On the other hand the impacts are huge. I don't think that death spirals would be good for the game (and neither, from memory, did Gygax) - but far from being not worth applying this is a deliberate design decision to make hit points not represent anything much (Gygax claims it's absurd to think of them as physical damage) other than a mix of luck, fate, and stamina, to get a better game. And if they are luck and fate they are getting pretty meta.
 

Lanefan

Victoria Rules
Gygax was a war-gamer, and he never pretended otherwise. Actual role-playing - making decisions as though the character was a real person in a living world, rather than a game piece or a narrative construct - didn't come to the fore-front of the hobby until 2E. That shift in tone is a much greater difference between 1E and 2E than the minor changes in the rules.
Keep in mind that said shift in tone was largely driven by the sheer volume of players and DMs who had already shifted 1e in that direction much earlier, at their own tables.

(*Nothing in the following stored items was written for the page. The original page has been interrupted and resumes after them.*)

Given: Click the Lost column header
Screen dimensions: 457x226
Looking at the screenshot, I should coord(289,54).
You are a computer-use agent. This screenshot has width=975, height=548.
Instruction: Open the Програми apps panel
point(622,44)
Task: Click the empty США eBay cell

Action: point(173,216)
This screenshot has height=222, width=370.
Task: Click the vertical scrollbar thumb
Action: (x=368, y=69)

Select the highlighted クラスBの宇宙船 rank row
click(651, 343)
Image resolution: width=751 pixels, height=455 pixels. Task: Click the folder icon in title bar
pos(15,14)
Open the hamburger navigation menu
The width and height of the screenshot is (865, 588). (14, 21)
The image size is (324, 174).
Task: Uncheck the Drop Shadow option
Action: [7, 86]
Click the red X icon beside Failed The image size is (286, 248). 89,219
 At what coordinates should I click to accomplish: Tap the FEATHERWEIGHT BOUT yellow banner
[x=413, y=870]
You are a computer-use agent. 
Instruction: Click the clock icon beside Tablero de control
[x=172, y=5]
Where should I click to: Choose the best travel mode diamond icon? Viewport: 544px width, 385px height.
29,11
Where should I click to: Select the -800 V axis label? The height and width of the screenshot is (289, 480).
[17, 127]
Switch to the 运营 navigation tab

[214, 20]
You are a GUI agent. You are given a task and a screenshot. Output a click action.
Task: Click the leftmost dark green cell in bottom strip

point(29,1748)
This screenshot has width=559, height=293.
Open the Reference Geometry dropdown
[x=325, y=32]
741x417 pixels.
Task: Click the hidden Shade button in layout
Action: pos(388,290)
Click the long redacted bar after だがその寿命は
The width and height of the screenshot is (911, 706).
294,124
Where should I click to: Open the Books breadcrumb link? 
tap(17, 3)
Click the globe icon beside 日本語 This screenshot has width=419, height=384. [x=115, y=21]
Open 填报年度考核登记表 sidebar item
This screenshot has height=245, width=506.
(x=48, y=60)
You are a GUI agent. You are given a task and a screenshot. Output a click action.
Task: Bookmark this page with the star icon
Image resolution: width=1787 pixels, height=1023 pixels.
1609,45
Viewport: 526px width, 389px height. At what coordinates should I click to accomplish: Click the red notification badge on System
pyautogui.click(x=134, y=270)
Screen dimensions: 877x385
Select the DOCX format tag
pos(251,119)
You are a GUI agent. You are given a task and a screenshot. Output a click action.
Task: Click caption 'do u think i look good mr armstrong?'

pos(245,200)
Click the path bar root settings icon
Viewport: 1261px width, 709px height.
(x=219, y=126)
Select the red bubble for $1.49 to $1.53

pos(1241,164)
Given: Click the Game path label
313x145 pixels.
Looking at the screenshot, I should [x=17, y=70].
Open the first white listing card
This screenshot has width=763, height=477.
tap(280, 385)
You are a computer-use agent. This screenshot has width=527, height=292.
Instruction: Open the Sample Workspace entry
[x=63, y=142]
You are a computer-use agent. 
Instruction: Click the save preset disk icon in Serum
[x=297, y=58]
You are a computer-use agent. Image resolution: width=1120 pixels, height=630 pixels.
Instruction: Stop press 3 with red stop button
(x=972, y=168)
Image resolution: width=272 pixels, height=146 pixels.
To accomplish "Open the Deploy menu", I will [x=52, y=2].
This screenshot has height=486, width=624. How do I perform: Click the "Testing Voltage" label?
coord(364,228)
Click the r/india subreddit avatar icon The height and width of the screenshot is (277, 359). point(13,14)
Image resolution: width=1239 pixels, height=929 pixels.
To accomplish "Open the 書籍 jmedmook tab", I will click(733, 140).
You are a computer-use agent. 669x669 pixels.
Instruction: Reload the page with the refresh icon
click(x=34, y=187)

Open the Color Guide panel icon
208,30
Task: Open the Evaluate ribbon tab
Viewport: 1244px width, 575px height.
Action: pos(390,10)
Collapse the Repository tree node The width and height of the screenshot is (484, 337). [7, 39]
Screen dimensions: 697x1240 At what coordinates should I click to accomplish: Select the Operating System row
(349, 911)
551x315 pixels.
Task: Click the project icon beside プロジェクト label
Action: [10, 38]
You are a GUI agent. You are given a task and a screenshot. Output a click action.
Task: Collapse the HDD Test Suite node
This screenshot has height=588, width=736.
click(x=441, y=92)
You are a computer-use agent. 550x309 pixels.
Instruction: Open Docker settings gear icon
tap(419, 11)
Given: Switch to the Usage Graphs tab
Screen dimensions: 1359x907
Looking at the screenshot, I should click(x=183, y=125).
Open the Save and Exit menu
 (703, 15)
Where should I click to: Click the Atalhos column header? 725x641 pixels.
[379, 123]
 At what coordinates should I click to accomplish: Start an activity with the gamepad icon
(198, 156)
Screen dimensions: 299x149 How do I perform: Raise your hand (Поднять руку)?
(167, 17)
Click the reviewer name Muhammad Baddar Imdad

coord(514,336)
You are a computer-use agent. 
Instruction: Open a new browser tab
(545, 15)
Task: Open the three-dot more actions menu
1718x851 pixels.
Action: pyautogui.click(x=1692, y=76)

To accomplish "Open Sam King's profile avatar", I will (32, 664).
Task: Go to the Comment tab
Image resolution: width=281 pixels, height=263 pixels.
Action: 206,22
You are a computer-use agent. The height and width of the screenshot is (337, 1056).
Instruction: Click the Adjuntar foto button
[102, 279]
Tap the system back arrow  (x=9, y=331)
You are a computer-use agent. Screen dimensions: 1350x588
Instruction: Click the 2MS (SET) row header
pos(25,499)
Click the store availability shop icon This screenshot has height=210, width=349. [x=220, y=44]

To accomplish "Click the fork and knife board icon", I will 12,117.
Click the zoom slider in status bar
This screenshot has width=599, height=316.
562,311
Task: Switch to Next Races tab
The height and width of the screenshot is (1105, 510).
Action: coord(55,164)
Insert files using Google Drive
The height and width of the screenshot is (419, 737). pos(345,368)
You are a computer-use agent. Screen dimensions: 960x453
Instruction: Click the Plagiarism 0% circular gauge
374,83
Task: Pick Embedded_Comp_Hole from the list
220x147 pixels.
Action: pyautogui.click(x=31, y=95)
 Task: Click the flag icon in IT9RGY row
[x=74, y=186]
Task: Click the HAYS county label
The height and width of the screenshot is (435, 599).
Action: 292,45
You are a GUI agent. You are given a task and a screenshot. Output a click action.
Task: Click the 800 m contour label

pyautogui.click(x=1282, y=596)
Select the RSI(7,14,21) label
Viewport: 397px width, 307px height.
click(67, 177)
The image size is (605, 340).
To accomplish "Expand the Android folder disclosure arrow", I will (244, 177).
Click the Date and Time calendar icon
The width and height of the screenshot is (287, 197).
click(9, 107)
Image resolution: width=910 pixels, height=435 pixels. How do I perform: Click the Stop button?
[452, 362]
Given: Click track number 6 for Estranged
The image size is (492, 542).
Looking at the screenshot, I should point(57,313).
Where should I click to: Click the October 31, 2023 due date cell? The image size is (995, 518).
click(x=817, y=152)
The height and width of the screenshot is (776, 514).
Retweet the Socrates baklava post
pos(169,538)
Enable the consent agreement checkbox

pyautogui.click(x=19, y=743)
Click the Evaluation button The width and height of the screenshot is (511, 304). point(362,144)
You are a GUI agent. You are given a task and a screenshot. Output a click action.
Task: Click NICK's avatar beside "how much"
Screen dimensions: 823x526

Some players, even early-era ones, played it that way right from the start.

Where it met - and, sadly, still meets - opposition was from those who would prefer players to make decisions based on metagame considerations (e.g. keep the party together, always do the heroic thing, etc.) rather than what the character, given its personality and established patterns, would in fact most likely do.
 

Lanefan

Victoria Rules
Different post for a different tangent. Of course death isn't the only source of suspense in a game, but one of the things I have noticed is that (unless you are dealing with rust monsters) D&D both encourages characters who do not have connections to the game world, and in which there are few long term mechanical consequences for anything short of death (and even then there's always resurrection). On the other hand put even a minor mechanical metagame resource on the player's sheet and threaten to take it off and there will be a lot of player reaction!
Poster child for this: level draining.

Where has that gone?

A large part of the reason death is the primary source of suspense is that many of the other sources - level draining, permanent stat damage or reduction, significant loss or permanent disenchantment of magic items, etc. - have either largely or completely been taken out of the game as written.

Never mind that even death has been made both easier to recover from (less costly, lower-level spell, etc.) and less penalizing (no permanent con loss, no level loss) once you do.

Lanefan
 

Lanefan

Victoria Rules
1. Try to hack 5e. It's looking like that will be too hard.
2. Hack Pf2e. Maybe. I'll know more in August. I'm hopeful mainly because everything is tied up in feats which I can remove or add easily.
3. Go back to 3e and hack it. Maybe but unlikely.
4. Hack a retroclone. They offer so little that option 5 is likely my take before this one.
5. Write my own game. A distinct possibility. This is also an outcome if 1 through 3 got out of hand. :).

I'm at a stage where every game offers something. And sure I'd rather play a poorly designed game than one that is metagame so, gun to the head, I'd pick 1e over 5e.
So...why not just hack 1e, or Basic?
 

Emerikol

Adventurer
So...why not just hack 1e, or Basic?

Well, the hacking required to bring in a lot of modern game design I like would be a substantial effort. It basically just becomes #5. If the work exceeds cutting out what doesn't work and maybe adding a tiny bit, then it ends up at #5.

And really, many retroclones have done some of that hacking already so I'd assuredly start there rather than reclimb that mountain. If that is my take.